DATA UNDER STUDY ::
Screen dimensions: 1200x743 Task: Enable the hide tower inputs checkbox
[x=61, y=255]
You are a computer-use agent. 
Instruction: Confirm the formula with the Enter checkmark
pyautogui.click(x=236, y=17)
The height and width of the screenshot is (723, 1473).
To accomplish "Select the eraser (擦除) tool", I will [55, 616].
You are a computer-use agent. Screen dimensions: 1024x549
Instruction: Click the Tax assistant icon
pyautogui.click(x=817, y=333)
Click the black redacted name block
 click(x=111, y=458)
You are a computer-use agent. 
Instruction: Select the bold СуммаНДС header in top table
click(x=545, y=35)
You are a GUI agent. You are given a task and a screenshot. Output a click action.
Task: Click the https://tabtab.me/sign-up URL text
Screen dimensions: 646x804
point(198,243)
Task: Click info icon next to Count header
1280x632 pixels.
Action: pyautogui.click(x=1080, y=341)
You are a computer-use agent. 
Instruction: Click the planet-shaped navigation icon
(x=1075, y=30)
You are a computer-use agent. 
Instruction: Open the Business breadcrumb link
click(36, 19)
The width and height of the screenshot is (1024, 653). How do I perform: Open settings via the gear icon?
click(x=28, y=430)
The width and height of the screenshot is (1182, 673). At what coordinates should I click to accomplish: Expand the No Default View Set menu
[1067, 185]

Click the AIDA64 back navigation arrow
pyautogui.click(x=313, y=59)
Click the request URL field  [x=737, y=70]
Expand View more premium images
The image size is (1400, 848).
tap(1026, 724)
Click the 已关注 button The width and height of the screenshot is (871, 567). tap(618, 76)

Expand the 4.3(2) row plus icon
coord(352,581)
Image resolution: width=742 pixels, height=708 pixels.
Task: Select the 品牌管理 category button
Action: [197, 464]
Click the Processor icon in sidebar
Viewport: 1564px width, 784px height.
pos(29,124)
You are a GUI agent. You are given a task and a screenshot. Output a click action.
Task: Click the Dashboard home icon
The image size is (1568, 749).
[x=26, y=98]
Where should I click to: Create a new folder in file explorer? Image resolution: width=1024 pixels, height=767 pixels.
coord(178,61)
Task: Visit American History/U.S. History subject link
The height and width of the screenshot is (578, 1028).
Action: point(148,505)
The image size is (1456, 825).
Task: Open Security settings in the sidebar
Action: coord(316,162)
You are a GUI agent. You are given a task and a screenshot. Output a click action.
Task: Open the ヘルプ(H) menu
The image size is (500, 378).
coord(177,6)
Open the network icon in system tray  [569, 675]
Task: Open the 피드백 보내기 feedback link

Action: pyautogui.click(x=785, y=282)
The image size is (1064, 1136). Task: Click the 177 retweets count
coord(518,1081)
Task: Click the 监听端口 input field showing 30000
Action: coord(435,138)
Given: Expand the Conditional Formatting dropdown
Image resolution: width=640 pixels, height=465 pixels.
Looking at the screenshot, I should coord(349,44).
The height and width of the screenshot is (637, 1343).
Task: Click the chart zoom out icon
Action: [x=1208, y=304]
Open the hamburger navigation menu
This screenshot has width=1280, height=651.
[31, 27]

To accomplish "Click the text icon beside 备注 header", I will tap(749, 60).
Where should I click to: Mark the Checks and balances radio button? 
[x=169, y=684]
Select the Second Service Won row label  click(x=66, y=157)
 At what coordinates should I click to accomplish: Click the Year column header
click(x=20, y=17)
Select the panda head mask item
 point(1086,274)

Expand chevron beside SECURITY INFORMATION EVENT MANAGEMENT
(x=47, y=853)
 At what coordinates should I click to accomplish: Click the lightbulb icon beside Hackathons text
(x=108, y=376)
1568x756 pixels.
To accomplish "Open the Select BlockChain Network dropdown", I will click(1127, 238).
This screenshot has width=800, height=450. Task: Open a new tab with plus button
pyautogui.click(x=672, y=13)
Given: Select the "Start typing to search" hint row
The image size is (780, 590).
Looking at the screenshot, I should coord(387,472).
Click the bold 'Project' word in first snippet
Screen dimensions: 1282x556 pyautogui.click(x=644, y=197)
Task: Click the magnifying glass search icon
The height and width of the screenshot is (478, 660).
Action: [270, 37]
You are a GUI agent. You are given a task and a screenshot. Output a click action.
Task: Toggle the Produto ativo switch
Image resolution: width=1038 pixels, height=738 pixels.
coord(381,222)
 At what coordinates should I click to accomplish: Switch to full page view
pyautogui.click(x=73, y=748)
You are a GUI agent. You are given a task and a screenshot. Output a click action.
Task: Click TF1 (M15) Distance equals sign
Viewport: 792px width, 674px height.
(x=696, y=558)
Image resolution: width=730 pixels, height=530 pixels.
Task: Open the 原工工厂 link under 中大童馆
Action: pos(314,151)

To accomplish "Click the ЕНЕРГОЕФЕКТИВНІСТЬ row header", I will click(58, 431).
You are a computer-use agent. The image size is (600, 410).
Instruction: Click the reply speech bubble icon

PROMPT :: How many of the lines above contain the word "search"? Give the number alone.

ANSWER TO THIS PROBLEM :: 2